**Stated exercise**
Please present all of the entries below as a numbered list, leaving out any blank lines.

**Element lookup entries**
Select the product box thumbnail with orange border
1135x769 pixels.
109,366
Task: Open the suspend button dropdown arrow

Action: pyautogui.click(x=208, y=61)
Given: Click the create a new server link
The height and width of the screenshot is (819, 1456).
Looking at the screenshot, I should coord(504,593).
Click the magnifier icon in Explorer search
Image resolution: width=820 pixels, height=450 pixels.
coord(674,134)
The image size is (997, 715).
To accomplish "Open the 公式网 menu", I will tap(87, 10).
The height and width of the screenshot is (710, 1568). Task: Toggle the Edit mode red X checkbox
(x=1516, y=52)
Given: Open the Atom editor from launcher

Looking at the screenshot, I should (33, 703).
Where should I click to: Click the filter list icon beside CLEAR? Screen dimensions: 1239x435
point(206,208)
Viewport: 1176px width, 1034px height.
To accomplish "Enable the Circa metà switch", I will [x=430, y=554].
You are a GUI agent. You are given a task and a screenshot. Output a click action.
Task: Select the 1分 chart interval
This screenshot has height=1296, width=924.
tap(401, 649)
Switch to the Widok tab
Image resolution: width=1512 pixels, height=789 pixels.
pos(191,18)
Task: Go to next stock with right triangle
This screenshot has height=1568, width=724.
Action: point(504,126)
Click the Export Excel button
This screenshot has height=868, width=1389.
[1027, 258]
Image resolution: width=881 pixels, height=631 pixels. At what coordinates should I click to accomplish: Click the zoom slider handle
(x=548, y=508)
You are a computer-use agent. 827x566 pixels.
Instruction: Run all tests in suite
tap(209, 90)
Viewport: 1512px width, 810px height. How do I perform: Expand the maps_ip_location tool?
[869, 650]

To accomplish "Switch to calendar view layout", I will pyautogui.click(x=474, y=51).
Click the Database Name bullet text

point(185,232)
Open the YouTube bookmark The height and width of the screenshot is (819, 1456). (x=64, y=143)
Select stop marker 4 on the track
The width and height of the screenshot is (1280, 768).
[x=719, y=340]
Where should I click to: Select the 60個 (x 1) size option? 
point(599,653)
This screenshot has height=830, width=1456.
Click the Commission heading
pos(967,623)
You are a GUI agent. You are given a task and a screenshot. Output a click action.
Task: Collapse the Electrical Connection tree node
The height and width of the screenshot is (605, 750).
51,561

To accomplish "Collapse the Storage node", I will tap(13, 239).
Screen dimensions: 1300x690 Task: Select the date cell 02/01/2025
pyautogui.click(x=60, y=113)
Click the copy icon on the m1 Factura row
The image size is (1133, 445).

**Solution**
1. Select the product box thumbnail with orange border
2. 1135x769 pixels.
3. 109,366
4. Task: Open the suspend button dropdown arrow
5. Action: pyautogui.click(x=208, y=61)
6. Given: Click the create a new server link
7. The height and width of the screenshot is (819, 1456).
8. Looking at the screenshot, I should coord(504,593).
9. Click the magnifier icon in Explorer search
10. Image resolution: width=820 pixels, height=450 pixels.
11. coord(674,134)
12. The image size is (997, 715).
13. To accomplish "Open the 公式网 menu", I will tap(87, 10).
14. The height and width of the screenshot is (710, 1568). Task: Toggle the Edit mode red X checkbox
15. (x=1516, y=52)
16. Given: Open the Atom editor from launcher
17. Looking at the screenshot, I should (33, 703).
18. Where should I click to: Click the filter list icon beside CLEAR? Screen dimensions: 1239x435
19. point(206,208)
20. Viewport: 1176px width, 1034px height.
21. To accomplish "Enable the Circa metà switch", I will [x=430, y=554].
22. You are a GUI agent. You are given a task and a screenshot. Output a click action.
23. Task: Select the 1分 chart interval
24. This screenshot has height=1296, width=924.
25. tap(401, 649)
26. Switch to the Widok tab
27. Image resolution: width=1512 pixels, height=789 pixels.
28. pos(191,18)
29. Task: Go to next stock with right triangle
30. This screenshot has height=1568, width=724.
31. Action: point(504,126)
32. Click the Export Excel button
33. This screenshot has height=868, width=1389.
34. [1027, 258]
35. Image resolution: width=881 pixels, height=631 pixels. At what coordinates should I click to accomplish: Click the zoom slider handle
36. (x=548, y=508)
37. You are a computer-use agent. 827x566 pixels.
38. Instruction: Run all tests in suite
39. tap(209, 90)
40. Viewport: 1512px width, 810px height. How do I perform: Expand the maps_ip_location tool?
41. [869, 650]
42. To accomplish "Switch to calendar view layout", I will pyautogui.click(x=474, y=51).
43. Click the Database Name bullet text
44. point(185,232)
45. Open the YouTube bookmark The height and width of the screenshot is (819, 1456). (x=64, y=143)
46. Select stop marker 4 on the track
47. The width and height of the screenshot is (1280, 768).
48. [x=719, y=340]
49. Where should I click to: Select the 60個 (x 1) size option? 
50. point(599,653)
51. This screenshot has height=830, width=1456.
52. Click the Commission heading
53. pos(967,623)
54. You are a GUI agent. You are given a task and a screenshot. Output a click action.
55. Task: Collapse the Electrical Connection tree node
56. The height and width of the screenshot is (605, 750).
57. 51,561
58. To accomplish "Collapse the Storage node", I will tap(13, 239).
59. Screen dimensions: 1300x690 Task: Select the date cell 02/01/2025
60. pyautogui.click(x=60, y=113)
61. Click the copy icon on the m1 Factura row
62. The image size is (1133, 445).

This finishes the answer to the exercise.